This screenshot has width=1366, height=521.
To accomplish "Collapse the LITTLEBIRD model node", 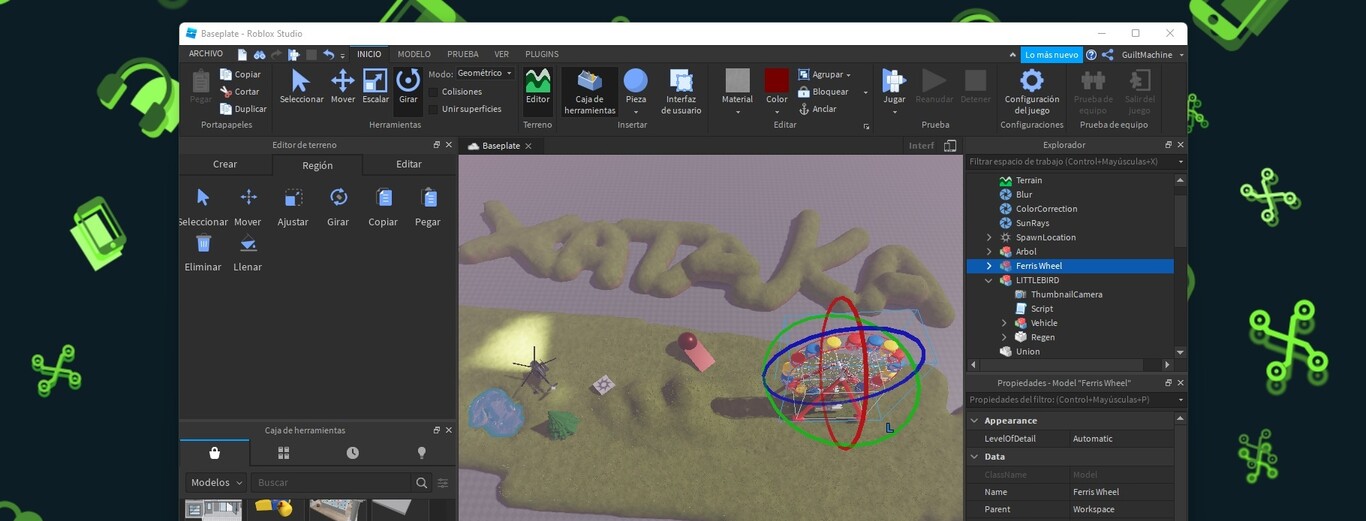I will coord(989,281).
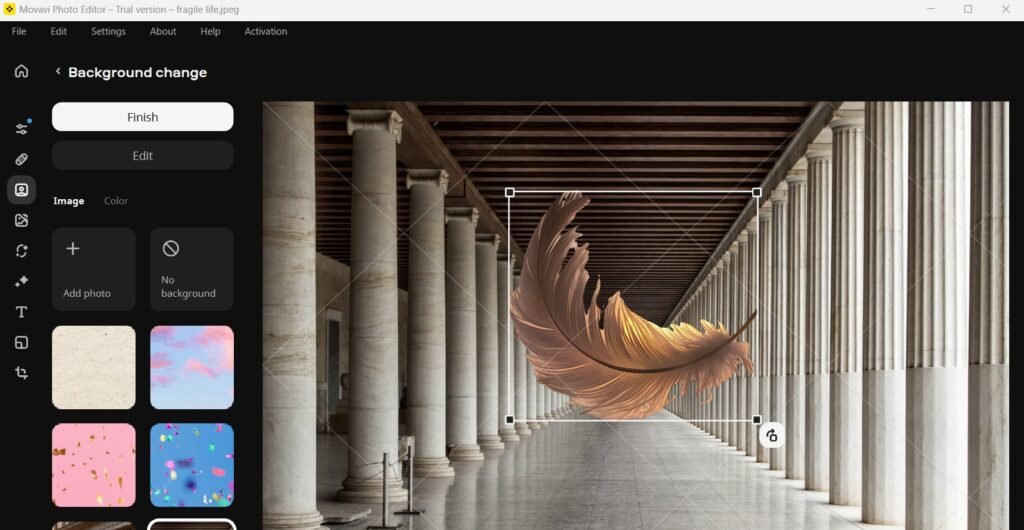Open the sparkle effects tool
The image size is (1024, 530).
point(21,282)
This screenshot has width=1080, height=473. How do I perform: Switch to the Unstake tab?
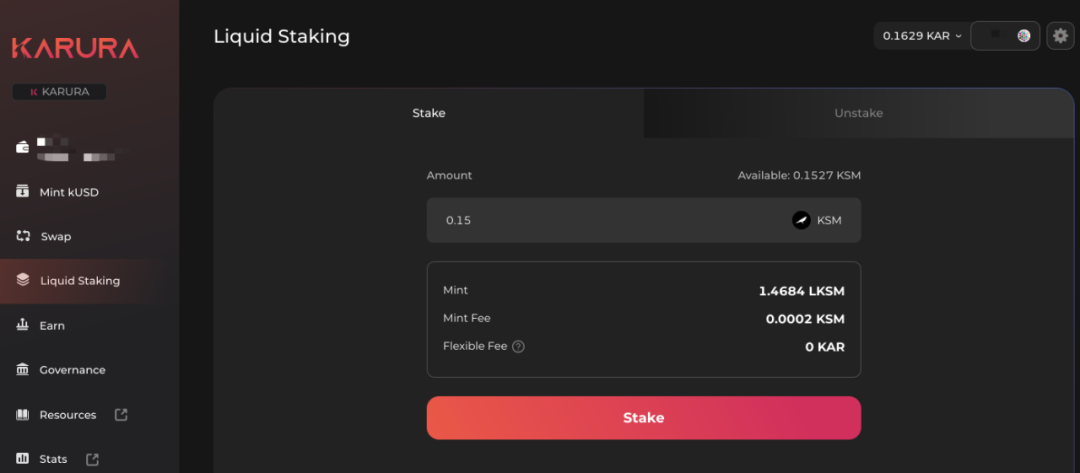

::::

| Exercise |
Each line that contains the string "screenshot" should be copied from the data above.

| Answer space |
This screenshot has width=1366, height=521.
This screenshot has width=1080, height=473. How do I perform: Switch to the Unstake tab?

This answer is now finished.